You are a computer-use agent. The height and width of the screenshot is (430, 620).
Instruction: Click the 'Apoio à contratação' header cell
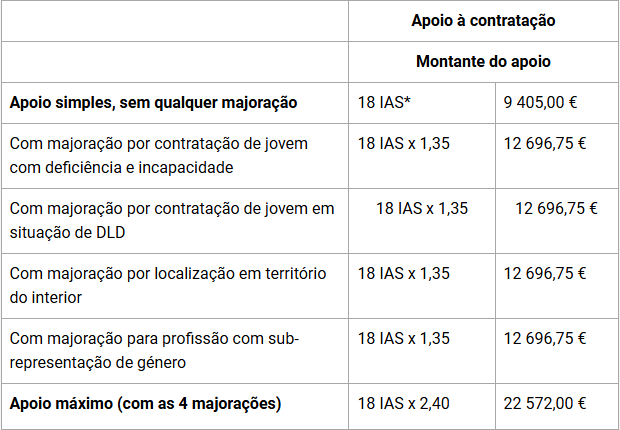[483, 21]
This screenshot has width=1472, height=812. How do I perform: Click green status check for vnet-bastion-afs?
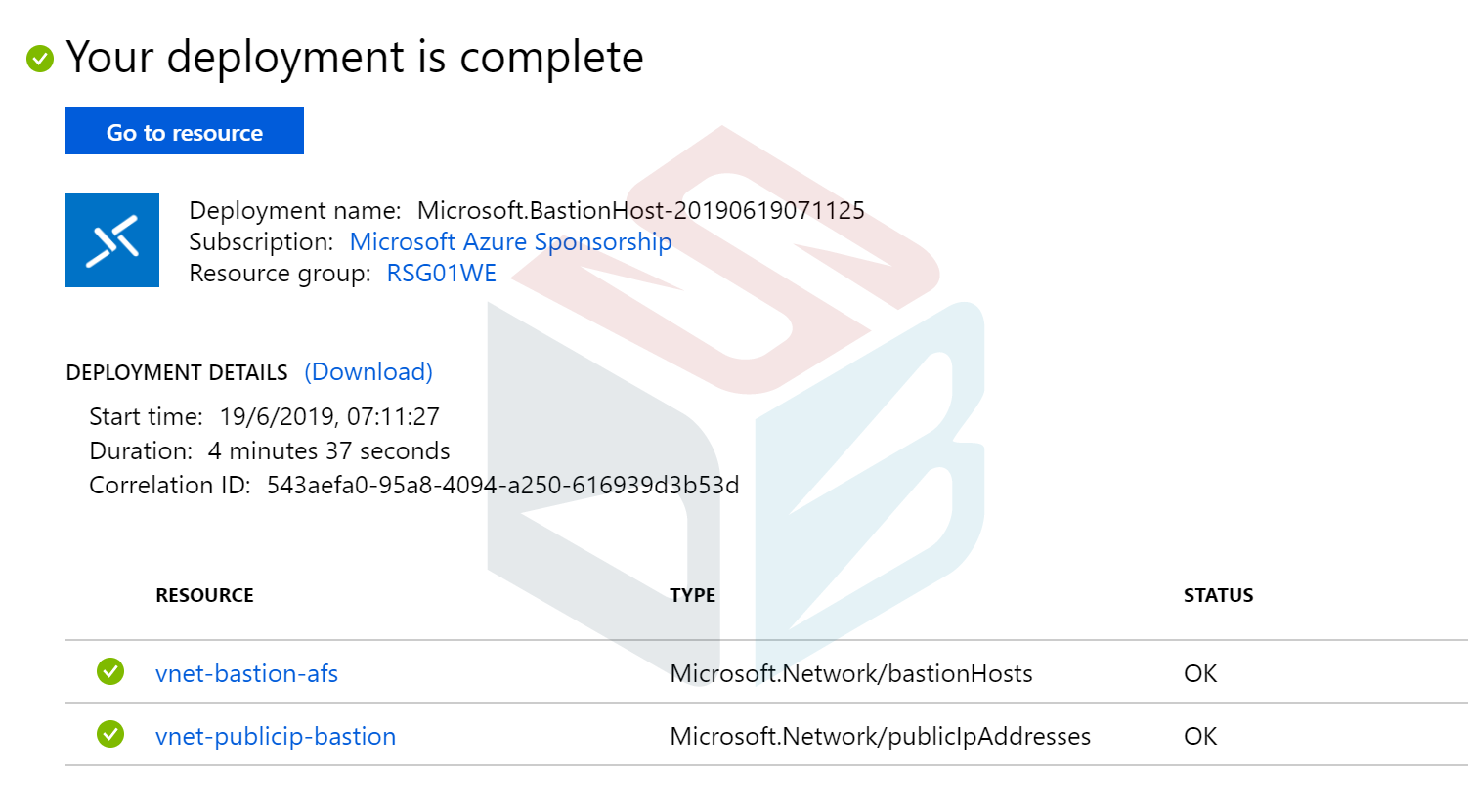(x=110, y=671)
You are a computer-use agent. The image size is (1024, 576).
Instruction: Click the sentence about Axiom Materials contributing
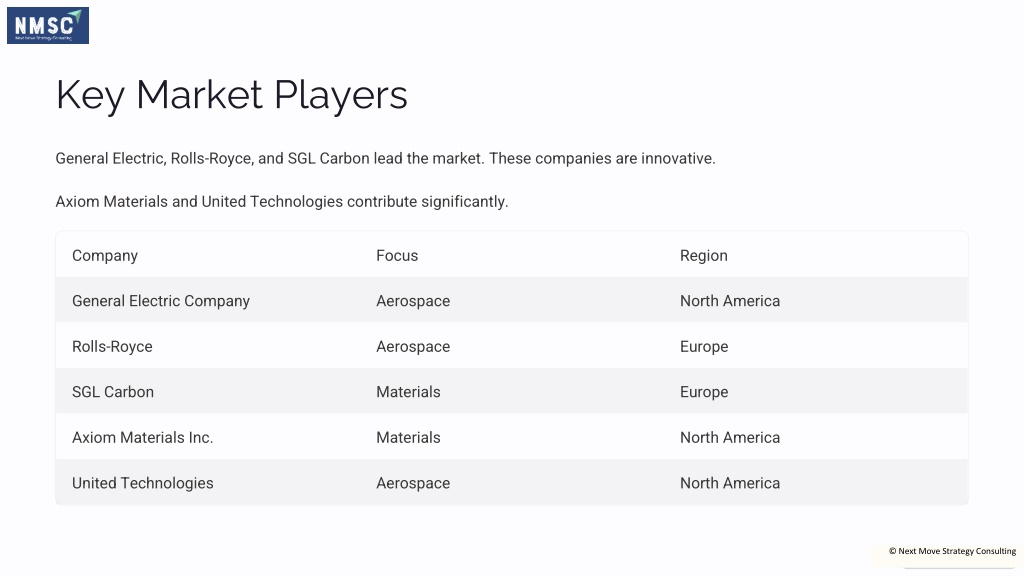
###
Exercise details -> From the listing above, find the number of lines with the word "computer" in them. Answer with the number only.

Answer space -> 2